Wednesday, June 19, 2013

Writing Addict

I get up in the morning and my first thought is “thank You” because my life is great. My second thought is, how, where, when, what will I write today?

The rewards that I give myself for finishing a writing project are writing in my journal, writing letters, new notebooks, new pens, new pencils, and writing a new project.

Before I had literacy I drew squiggly lines on paper, pretending to write.

As soon as I had literacy I pointed to a book of nursery rhymes and said to my father, “I want to do that.” He immediately (and I mean right at that moment) left the house to purchase me a folder, a notebook with an African elephant on the cover, paper and pencils.  I still have the folder and the notebook.  My first poem was about my dad. (Entitled, “My Dad.”)

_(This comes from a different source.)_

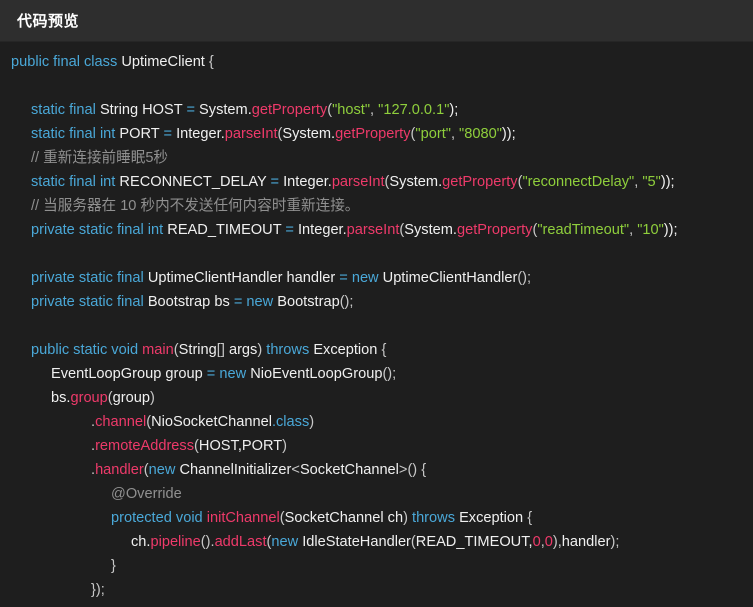 The height and width of the screenshot is (607, 753). I want to click on code-line: .channel(NioSocketChannel.class), so click(382, 422).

In high school classes I wrote in my notebooks and filled them with journals and short stories and novel starts. My teachers were flattered by my attention and praised my copious note-taking. The only teacher who knew differently was my mother but she let me keep writing anyway.

One boy I passed notes with in school only liked me in letters. For weeks he wrote me long handwritten notes and eagerly awaited my replies. In writing he was a passionate admirer. In person, not so much. I remember him fondly as my first reader.

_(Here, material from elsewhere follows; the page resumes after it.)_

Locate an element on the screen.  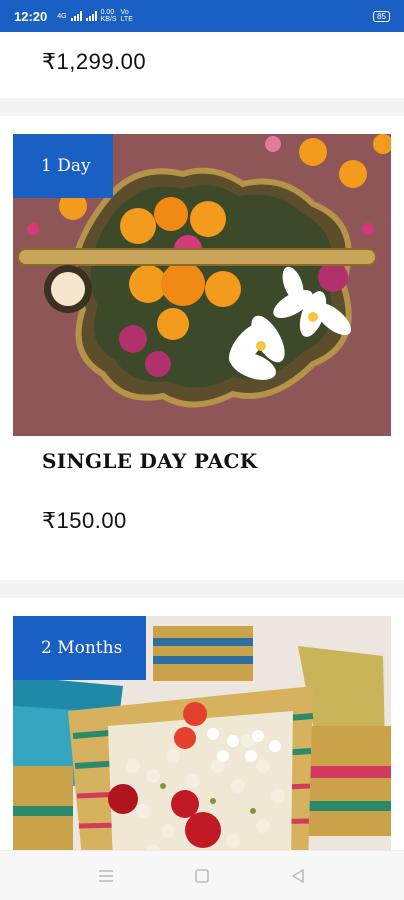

I have had whole friendships conducted almost entirely through notes and letters. Real letters on pieces of paper, written in pen and pencil. 

I have written a novel every year for the past ten years.  As soon as I finish one, I begin another.

If I am not writing, I’m thinking about writing. If I am not writing, I'm thinking that I should be writing instead.

I’ve canceled social engagements because I was in the middle of writing something and I didn’t want to stop. My friendship circle has been reduced to people for whom this is okay.

I’ve written ten thousand words in a day before.

I’ve done things with my writing that I’m not proud of.  For cash.

When the editor of Esopus, an extraordinary magazine that I respect and love, regretted the small stipend that he could pay me for my story, I told him that I had written the story anyway for free. I told him that the weeks of working with his precise attention to my words were the best in my entire writing life.  I wrote him a handwritten thank-you note with drawings. (But I kept the cash.)

Whenever I pass a lonely house in the middle of a field I think, I wonder if that house has electricity so I could plug in my laptop. I wonder if it has a fireplace and a cozy chair.  I picture myself getting up early for a long hike and then settling in and writing all day long and that being my life now. 

I think, whoever lives there is lucky. Whoever lives there has a great life.


My writing supplies for Summer 2013.  Palomino Blackwings, baby.  Oh yeah.